The third of their features: we must be comfortable with correlation rather than demand causation. There are many circumstances where correlation is OK, such as when Amazon uses my previous browsing and purchase history to suggest new purchases but the area of machine learning / data mining has long struggled with messiness and causality.

This is not to say nothing has happened in the last 20 or so years regarding data. The ubiquity of computing devices, cheap storage and processing power and the introduction of frameworks like Hadoop are all significant innovations in the last 20 years. But they grow on things that went before, they are not a paradigm shift. Labelling something as ‘big data’, so ill-defined, provides no helpful insight as to how to deal with it.

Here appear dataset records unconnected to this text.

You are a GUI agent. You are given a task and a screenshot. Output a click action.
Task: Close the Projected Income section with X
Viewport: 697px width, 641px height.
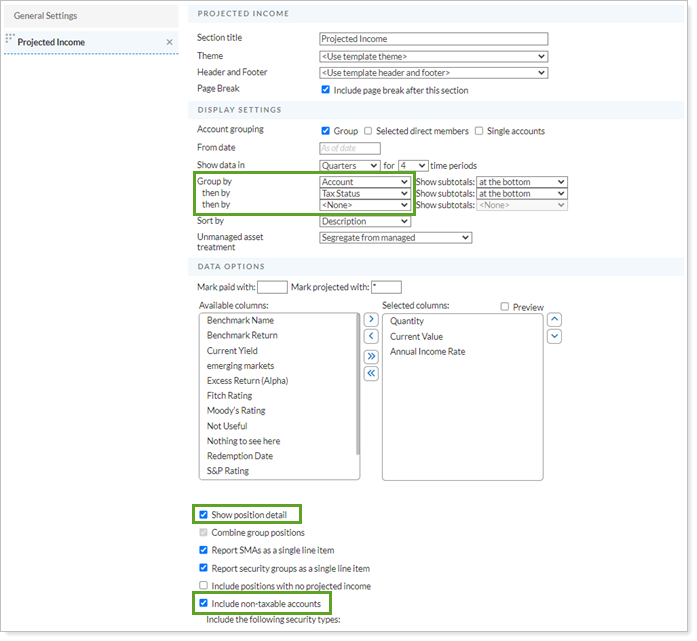click(169, 42)
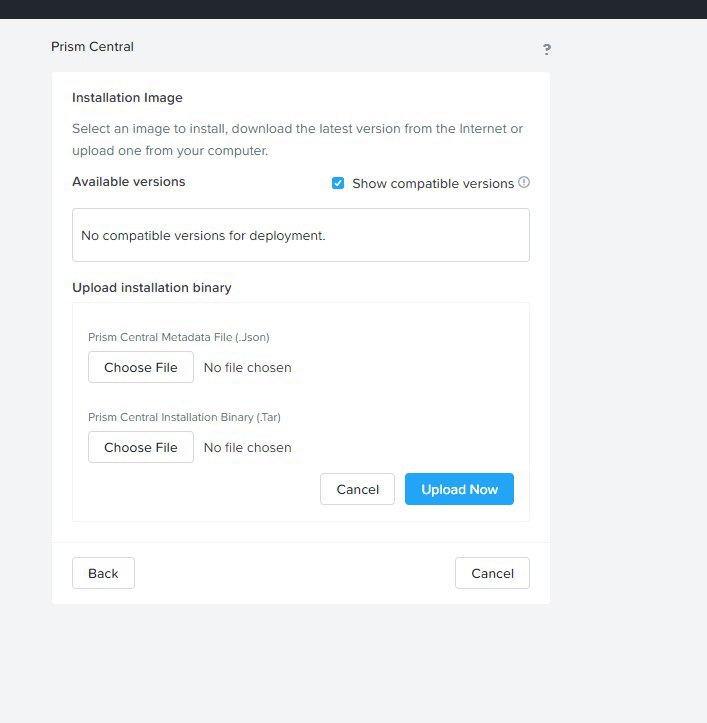Image resolution: width=707 pixels, height=723 pixels.
Task: Click No file chosen beside Metadata file
Action: 248,367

The book could be described as the “What Google Did Next…” playbook. It opens with Google’s work on flu trends, passes through Google’s translation work and Google Books project. It includes examples from many other players but one gets the impression that it is Google they really like. They are patronising of Amazon for not making full use of the data they glean from their Kindle ebook ecosystem. They pay somewhat cursory attention to issues of data privacy and consent, and have the unusual idea of creating a cadre of algorithmists who would vet the probity of algorithms and applications in the manner of accountants doing audit or data protection officers.

So what is this book good for? It provides a nice range of examples of data analysis and some interesting stories regarding the use to which it has been put. It gives a fair overview of the value of data analysis and some of the risks it presents. It highlights that the term “big data” is used so broadly that it conveys little meaning. This confusion over what is meant by “Big Data” is reflected on the datascience@Berkeley blog which lists definitions of big data from 30 people in the field (here). Finally, it provides me with sufficient cover to make a supportable claim that I am a “Big Data scientist”!

To my mind, the best definition of big data that I’ve seen is that it is like teenage sex…

  • Everyone talks about it,
  • nobody really knows how to do it,
  • everyone thinks everyone else is doing it,
  • so everyone claims they are doing it too!